This is my perspective
Ijahman Levi (born: Trevor Sutherland) has been on the cutting edge of Jamaica's music for more than four decades. While his 1985 duet with his second wife, Madge, "I Do," remains his best known tune, reaching the top position on the British music charts, Levi has continued to influence reggae and ska vocalists with his eclectic approach and songs of spirituality, love and humanity. Educated to the high school level in Kingston, Levi was mentored by vocal teacher Joe Higgs. Recorded his first single, "Red Eyes People," under the guidance of Stranjah Cole for Duke Reid Productions, at the age of thirteen. Shortly after moving with his with his band, Vibrations, which he formed in 1965, Levi became a regular performer at the Q club. After the group's disbanding, he formed Youth And Rudie And The Shell Shock, with which he performed until launching his solo career, as Youth, in 1966. Courted by several record companies, Levi recorded singles for Polydor in 1967 in 1967 and Decca in 1968. Levi's career was temporarily stilled when he was arrested in 1970 a sent to prison for three years. While imprisoned, he assumed the name of Ijahman Levi and wrote the classic tune, "Jah Heavy Lord." Released from prison in 1974, Levi found refuge at the house of Rastafari at the St. Agnes Place headquarters of the Twelve Tribes. Much of his time was spent studying the Bible. In 1975, Levi recorded "Jah Heavy Lord" for the Concrete Jungle subsidiary of Dip Records. Singing on Rico Rodrigues' album, Man From Warika, for the Island label, Levi was signed to a recording contract by the label's owner Chris Blackwell. His two albums on Island -- Haile I Hymn, released in 1978, and, Are We A Warrior, released in 1979 -- were produced by late Jamaican producer Geoffrey Chung. Following the success of the two albums, Levi left Island and formed his own label, Tres Roots Records International", in 1980.

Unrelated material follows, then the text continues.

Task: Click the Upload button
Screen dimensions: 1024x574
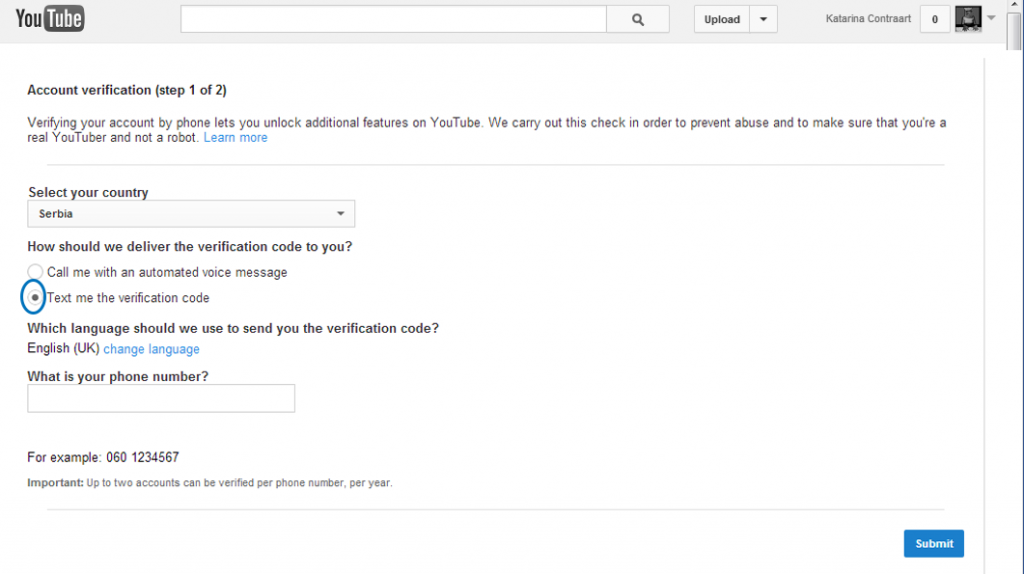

The following year, he married his second wife, Madge. Ijahman remained active in the 1990s. In 1991, he performed at the Zimbabwe Sunspalsh. Five years later, he was invited to the Gambia state house as a special guest of President Jammeh. ~ Craig Harris, All Music Guide
"A We a Warrior" is truly an overlooked gem for the waning years of roots reggae's Golden Era. With only five tracks on the entire album, Ijahman takes the opportunity to languidly suss out each tune to the fullest. Every song is at least five minutes long. Several of the cuts are nearly 8 minutes long and not a moment is wasted. The result is a mystical, lush, yearning, spiritual (The Church), and, yes, sexy (check Ms. Beverly) soundscape that is still phophetic and futuristic sounding nearly three decades after is original release. Ijahman sings as though he is truly possessed by a mystical muse.
The backing band on this album could easily be an allstar list of Jamaica's finest studio musicians of the era: They are nothing less than precise as they construct deep grooves that build upon and transcend the classic one-drop sound that was so (rightfully) pervasive at the time. There is a dark edge to Ijahman's spirituality and that's what makes this record exceptional.
This is not tourist Jamaican music, nor is it poppy or hippy-dippy reggae and there are no touchy, feelly, "everything is irie" (although the grooves are indeed deep) anthems here. The style, rythm and lyrics are unapologetically revolutionary, African and Rastafarian. This not to say that those who simply enjoy great music will be put off: Above all else, the music here is sublime and richly melodic. This ones for those who seek a deeper roots sound. "Are We a Warrior" is simply rare find, a unique record that takes the willing listener on a sonic quest in search of mystic revelations.